• **EXTRAIT**:
▬▬▬▬▬▬▬▬▬▬

Il faudra aussi tenir compte des difficultés à produire le chou. « C’est inconcevable de ne pas diviser cet espace de production en deux au moins pour faciliter les traitements à moins que ce soit une machine à pulvérisation ou drone qui serait utilisée. Et tout ça, sans considérer le taux de perte qui avoisine déjà 5 % de la production », ajoute Hubert Glin, spécialiste en production biologique qui avertit les internautes. « C’est à cause de ces genres de publications que beaucoup se laissent mordre à l’arnaque agricole ». Tanguy Gnikobou trouve illusionniste le mode de calcul. « Il n’a pas tenu compte des charges, des instants, des semences, les produits de traitements, la main d’œuvre, l’amortissement des différents équipements. C’est une théorie à prendre avec des pincettes », ajoute-t-il.
Une illusion !
Plusieurs études ont été réalisées sur les éléments techniques et économiques de production de chou dans la sous-région. « Une production moyenne de 2500 m2 permet de générer des revenus de 275.000 F.CFA pour 77.000 Fcfa de charges opérationnelles et donc une marge brute de 198.000 Fcfa et un ratio (produits/charges opérationnelles) supérieur à 2 », dévoile une fiche produite par la Chambre régionale d’Agriculture de Dosso au Niger en 2017.
Une étude conduite en 2018 par Justin Houeto et Simplice Vodouhè a permis d’analyser la performance économique de production de Chou (Brassica oleracea) biologique à Cotonou et de Sèmè Kpodji au Sud-Bénin. Selon les résultats, la valeur ajoutée ou marge brute créée par hectare était de 9 269 792 Fcfa chez les producteurs de chou biologique et de 6 910 222 Fcfa chez les producteurs de chou conventionnel. Après le paiement des frais de personnel ou de la main d’œuvre salariée, l’excédent brut d’exploitation obtenu par unité de surface cultivée était de 9 195 417 Fcfa dans la production de chou biologique contre 6 819 597 Fcfa dans la production de chou conventionnel.
Après la déduction des charges fixes constituées exclusivement des frais d’amortissement d’outillage utilisé par les producteurs enquêtés un résultat net ou revenu net par hectare a été obtenu et de l’ordre de 8 589 046 FCFA chez les producteurs de chou biologique et de 6 349 009 F CFA chez les producteurs de chou conventionnel.
Verdict
La publication est assez illusoire. Elle ne prend pas en compte les charges de production, et les contraintes qui entrent en ligne de compte. Le calcul de la densité est aussi faux.

▬▬▬▬▬▬▬▬▬▬

• **ENTRÉES DE DONNÉES**:

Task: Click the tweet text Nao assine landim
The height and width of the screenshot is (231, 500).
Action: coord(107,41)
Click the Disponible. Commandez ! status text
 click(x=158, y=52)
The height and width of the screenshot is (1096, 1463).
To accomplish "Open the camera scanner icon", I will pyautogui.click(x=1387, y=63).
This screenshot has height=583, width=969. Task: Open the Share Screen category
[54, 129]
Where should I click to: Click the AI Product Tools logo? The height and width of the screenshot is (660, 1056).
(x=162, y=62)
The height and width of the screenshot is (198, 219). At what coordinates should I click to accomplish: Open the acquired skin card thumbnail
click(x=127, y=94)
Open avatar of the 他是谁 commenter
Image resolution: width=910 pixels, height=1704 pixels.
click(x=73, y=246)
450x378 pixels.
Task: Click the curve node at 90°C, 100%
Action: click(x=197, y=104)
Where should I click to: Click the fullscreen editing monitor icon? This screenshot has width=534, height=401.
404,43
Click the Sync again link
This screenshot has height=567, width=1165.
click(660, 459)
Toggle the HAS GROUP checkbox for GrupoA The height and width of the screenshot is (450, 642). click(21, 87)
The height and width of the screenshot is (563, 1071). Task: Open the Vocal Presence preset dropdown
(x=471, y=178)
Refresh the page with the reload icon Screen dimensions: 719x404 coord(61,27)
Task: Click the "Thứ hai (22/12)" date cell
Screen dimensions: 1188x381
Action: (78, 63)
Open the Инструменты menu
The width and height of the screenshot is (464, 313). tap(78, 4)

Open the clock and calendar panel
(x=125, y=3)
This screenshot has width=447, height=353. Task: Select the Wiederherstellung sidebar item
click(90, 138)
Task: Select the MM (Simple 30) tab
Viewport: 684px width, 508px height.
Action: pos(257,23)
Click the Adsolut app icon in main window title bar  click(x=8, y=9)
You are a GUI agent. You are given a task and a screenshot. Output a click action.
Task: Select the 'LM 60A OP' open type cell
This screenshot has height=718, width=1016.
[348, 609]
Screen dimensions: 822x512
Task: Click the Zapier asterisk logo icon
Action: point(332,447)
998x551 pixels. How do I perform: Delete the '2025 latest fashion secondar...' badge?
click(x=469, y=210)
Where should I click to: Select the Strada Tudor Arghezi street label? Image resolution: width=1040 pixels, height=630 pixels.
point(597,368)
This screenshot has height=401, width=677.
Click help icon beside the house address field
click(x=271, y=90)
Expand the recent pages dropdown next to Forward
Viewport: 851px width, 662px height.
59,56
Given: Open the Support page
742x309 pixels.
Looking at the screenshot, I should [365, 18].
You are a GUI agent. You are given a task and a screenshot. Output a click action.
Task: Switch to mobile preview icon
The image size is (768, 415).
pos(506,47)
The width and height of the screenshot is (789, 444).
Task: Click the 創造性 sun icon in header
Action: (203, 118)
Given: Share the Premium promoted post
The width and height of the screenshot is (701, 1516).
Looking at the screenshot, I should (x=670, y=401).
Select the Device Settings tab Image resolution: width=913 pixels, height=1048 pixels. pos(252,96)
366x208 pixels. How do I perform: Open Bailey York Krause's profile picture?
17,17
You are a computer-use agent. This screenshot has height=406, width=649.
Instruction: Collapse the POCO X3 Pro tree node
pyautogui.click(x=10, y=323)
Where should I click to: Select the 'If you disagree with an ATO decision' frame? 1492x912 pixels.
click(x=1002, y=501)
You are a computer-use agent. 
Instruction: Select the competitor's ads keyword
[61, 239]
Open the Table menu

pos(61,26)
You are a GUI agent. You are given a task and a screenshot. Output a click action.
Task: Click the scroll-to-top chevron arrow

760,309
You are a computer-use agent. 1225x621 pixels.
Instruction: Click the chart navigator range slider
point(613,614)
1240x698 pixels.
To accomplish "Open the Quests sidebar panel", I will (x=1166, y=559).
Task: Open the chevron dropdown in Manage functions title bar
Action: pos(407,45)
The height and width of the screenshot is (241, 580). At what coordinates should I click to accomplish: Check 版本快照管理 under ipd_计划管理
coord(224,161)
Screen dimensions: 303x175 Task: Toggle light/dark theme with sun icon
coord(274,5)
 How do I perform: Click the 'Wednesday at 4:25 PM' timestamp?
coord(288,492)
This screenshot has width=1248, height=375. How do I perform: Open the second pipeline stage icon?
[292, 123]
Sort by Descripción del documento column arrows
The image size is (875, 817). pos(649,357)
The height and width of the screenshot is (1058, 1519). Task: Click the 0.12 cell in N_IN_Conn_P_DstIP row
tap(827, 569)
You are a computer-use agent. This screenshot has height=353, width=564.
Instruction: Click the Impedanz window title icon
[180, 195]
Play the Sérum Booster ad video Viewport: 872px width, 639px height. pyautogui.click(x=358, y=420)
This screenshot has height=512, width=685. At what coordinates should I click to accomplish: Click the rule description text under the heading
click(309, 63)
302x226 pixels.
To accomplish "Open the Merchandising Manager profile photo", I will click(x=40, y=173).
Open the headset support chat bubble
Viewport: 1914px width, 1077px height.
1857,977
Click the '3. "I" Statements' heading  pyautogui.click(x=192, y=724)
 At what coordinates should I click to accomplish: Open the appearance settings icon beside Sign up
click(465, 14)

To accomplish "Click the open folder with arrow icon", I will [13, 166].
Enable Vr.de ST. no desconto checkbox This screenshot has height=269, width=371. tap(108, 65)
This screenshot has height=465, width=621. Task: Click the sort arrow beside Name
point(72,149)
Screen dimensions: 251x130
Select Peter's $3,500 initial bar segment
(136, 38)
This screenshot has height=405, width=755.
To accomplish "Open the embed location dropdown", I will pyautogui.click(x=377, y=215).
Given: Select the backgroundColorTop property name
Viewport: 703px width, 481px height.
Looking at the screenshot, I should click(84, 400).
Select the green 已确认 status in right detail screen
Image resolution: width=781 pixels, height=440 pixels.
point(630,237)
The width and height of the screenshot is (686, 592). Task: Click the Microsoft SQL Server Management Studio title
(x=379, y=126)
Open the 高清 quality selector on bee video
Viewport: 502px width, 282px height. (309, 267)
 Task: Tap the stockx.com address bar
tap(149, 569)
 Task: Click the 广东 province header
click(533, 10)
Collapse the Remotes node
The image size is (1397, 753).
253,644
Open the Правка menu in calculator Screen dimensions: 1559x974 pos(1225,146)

▬▬▬▬▬▬▬▬▬▬

Reprenez le passage de l'extrait sur la production de chou en commençant par « Une étude conduite » et en allant jusqu'à « production de chou conventionnel. », et remplacez « Cotonou » par « Porto-Novo ».

• **VOTRE RÉPONSE**:
Une étude conduite en 2018 par Justin Houeto et Simplice Vodouhè a permis d’analyser la performance économique de production de Chou (Brassica oleracea) biologique à Porto-Novo et de Sèmè Kpodji au Sud-Bénin. Selon les résultats, la valeur ajoutée ou marge brute créée par hectare était de 9 269 792 Fcfa chez les producteurs de chou biologique et de 6 910 222 Fcfa chez les producteurs de chou conventionnel. Après le paiement des frais de personnel ou de la main d’œuvre salariée, l’excédent brut d’exploitation obtenu par unité de surface cultivée était de 9 195 417 Fcfa dans la production de chou biologique contre 6 819 597 Fcfa dans la production de chou conventionnel.